Budget 2012 – ‘Growth for the Greater Good’ distributes some goodies all over the place for the greater good. The only missing part is the growth part. We can’t find any trace of the broad-based and inclusive reforms that would generate the necessary productivity improvements and ensure long-term public investments in education, in building skills, in research and innovation, in export expansion and diversification and in boosting the overall growth rate of the economy.

While the private sector jubilates, tricked into believing that the public finances are sound and that growth is not faltering, the middle class sulks and the downtrodden is pushed in the limelight befuddled by the attention they are getting, some of groups on the left summarises Budget 2012 in the following terms: “Dans ce budget, il n’y a aucune mesure de développement de nouveaux piliers économiques en vue d’assurer notre souveraineté alimentaire ou notre sécurité énergétique et la création d’emplois décents.”

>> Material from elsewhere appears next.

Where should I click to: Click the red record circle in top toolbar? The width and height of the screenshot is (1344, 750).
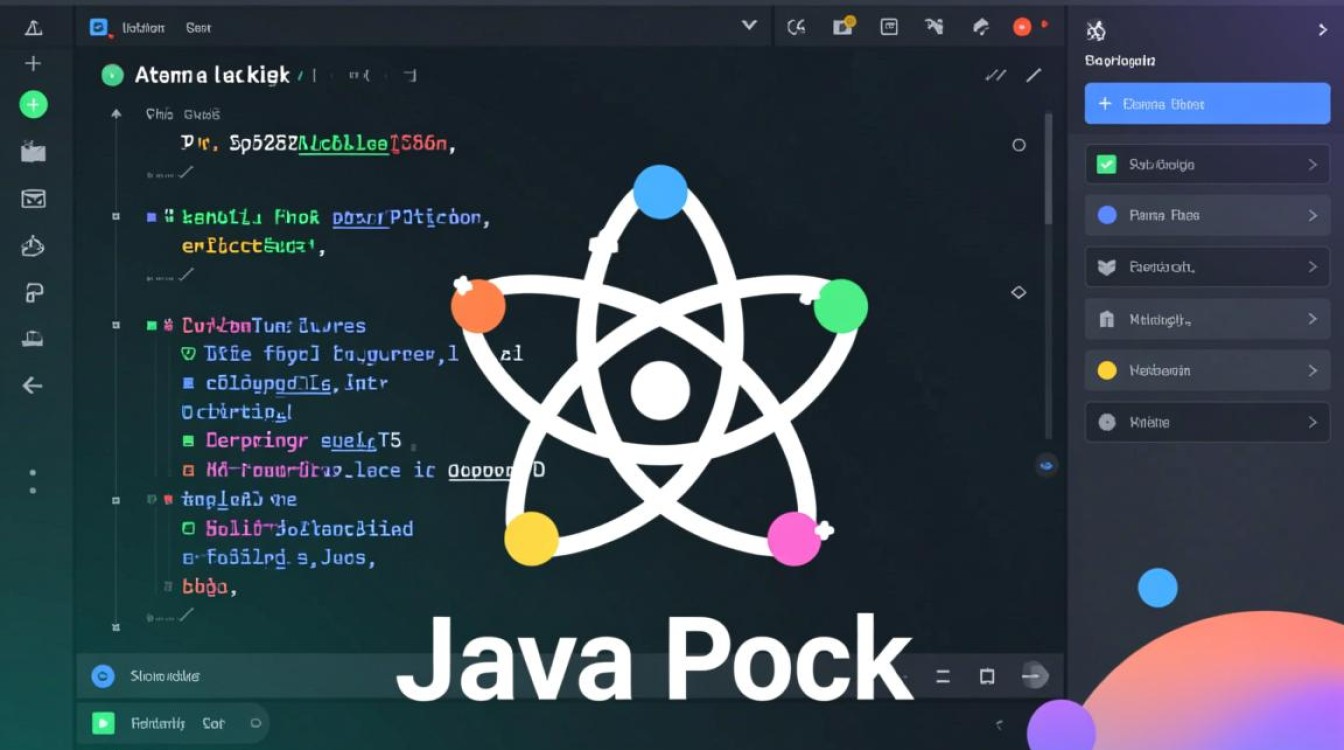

After nine years of implementation of ProgrammeBased Budgeting (PBB) and continuous struggling with “deliver­ology”, the foreword to the PBB Budget Estimates acknowledges the fact that the TINAs had been putting the cart before the horse. It also contains 17 recommendations (to keep moving up the PBB learning curve); some of which seem to have been lifted straight from the columns of the Mauritius Times where we have often argued in favour of a medium- to long-term national plan to being the foundation of the PBB exercise. If the Minister wants concrete results in terms of “deliver­ology”, he will require a team that delivers on its promises.